Tennessee tries out green-card authentication
- By Gail Repsher Emery
- Jul 23, 2004
Tennessee is testing a green-card authentication system produced by BSI2000 Inc., officials of the Lakewood, Colo., company announced this week. The company develops integrated optical card-based systems and technology.
The Tennessee Driver's License Issuance Division of the Department of Safety is conducting field trials of the company's patent-pending VERUS2000 green-card authentication system.
Tennessee issues "driving certificates" to resident aliens who present a green card demonstrating that they are legal U.S. residents. Many states have similar programs.
VERUS2000 is designed to confirm the authenticity of green cards as a way of deterring potential terrorists from getting state government-issued photo identification documents by presenting counterfeit green cards, according to BSI2000 officials.

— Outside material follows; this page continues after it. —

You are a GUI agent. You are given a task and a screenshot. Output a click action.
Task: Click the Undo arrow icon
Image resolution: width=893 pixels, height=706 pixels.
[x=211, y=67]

BSI2000 developed the system to detect counterfeit green cards being used as primary identification by employees at secure facilities.
"Several of the 9/11 terrorists, for example, were operating with counterfeit identification documents," said Jack Harper, president and chief executive officer of BSI2000. Harper said he is seeing significant interest in the technology in the United States and abroad.
Denver International Airport is also using the VERUS2000 green card authentication system in an on-site field trial, according to the company.